Marpon ; Flammarion (tome 1p. 194-202).

XV

L’USURPATEUR


En deux mois à peine, comme l’avait dit Signénari, Hiéyas était devenu formidable ; il avait sous ses ordres une armée que la rumeur publique fixait à cinq cent mille hommes. Les provinces de Sagami, de Mikava, de Sourouga, qui lui appartenaient, avaient fourni un nombre considérable de soldats. Le seigneur d’Ovari, le plus dévoué des partisans de Hiéyas, avait fait prendre les armes à tous les hommes valides de sa principauté, de sorte qu’il ne restait pas un laboureur sur ses terres. Le prince de Toza s’était retranché d’une façon formidable dans la grande île Sikof, située vers le sud du royaume, en face de la baie d’Osaka. De là il menaçait la capitale du siogoun.

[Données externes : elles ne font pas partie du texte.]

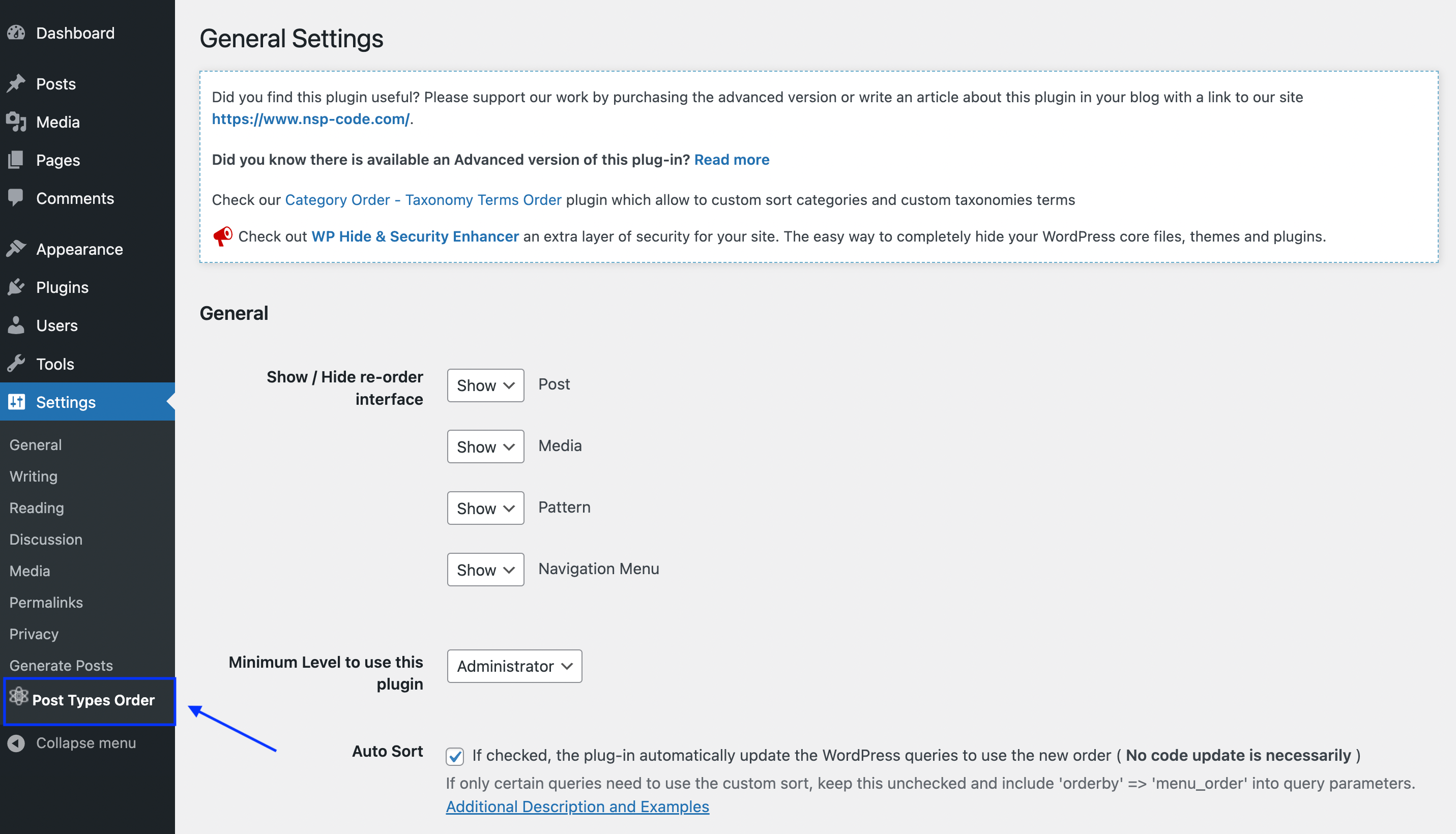The height and width of the screenshot is (834, 1456).
Task: Select Permalinks from Settings submenu
Action: (x=45, y=602)
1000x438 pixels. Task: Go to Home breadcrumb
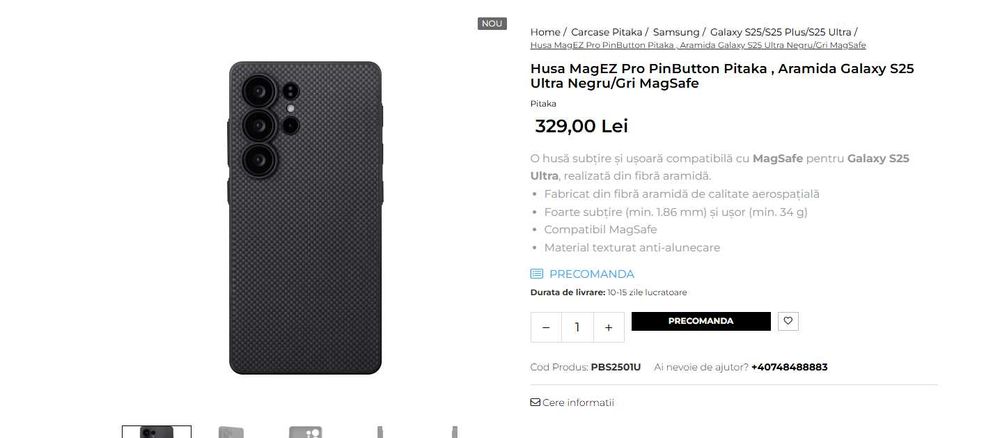tap(545, 32)
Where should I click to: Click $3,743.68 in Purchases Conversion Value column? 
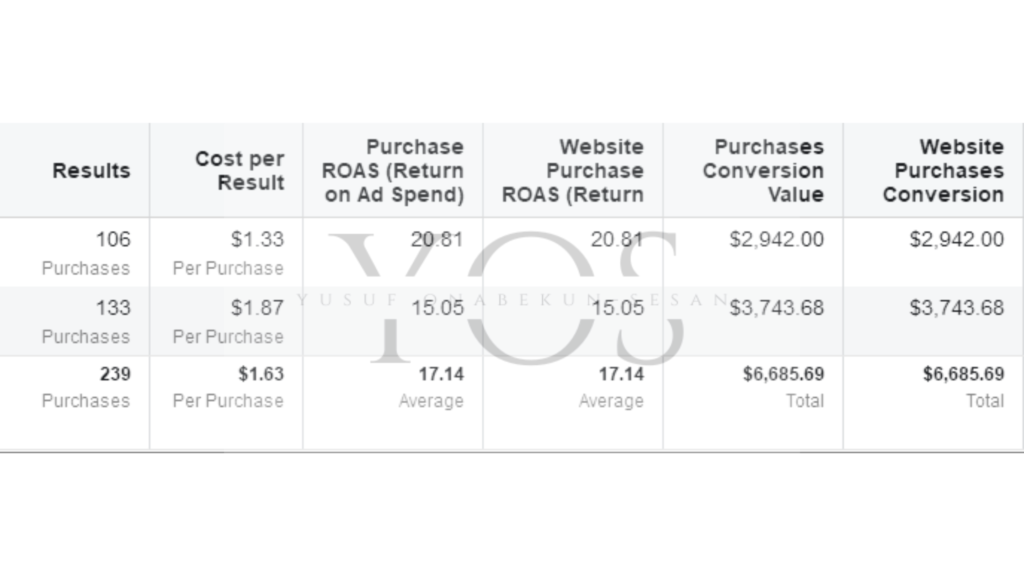point(776,308)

La plupart des seigneurs souverains du Japon, confiants dans la fortune de Hiéyas, lui prêtaient leur aide et tenaient leurs armées à sa disposition.

Hiéyas s’était établi à Yédo, qui n’était alors qu’une bourgade, dont la position stratégique l’avait séduit. Située vers la moitié de la longueur de la grande île Nipon, à l’extrémité d’une baie qui échancrait profondément les terres, environnée de hautes montagnes, elle était facile à fortifier, et, une fois fortifiée, inexpugnable. De plus, sa position au centre du Japon permettait, vu le peu de largeur de l’île, de couper les communications par voie de terre entre la grande île de Yéso, la partie septentrionale du Nipon et sa partie méridionale, dans laquelle étaient situées Kioto, Osaka et les principautés des partisans de Fidé-Yori. De cette façon, on isolait une moitié du Japon, que l’on forçait à rester neutre ou à prendre parti pour Hiéyas.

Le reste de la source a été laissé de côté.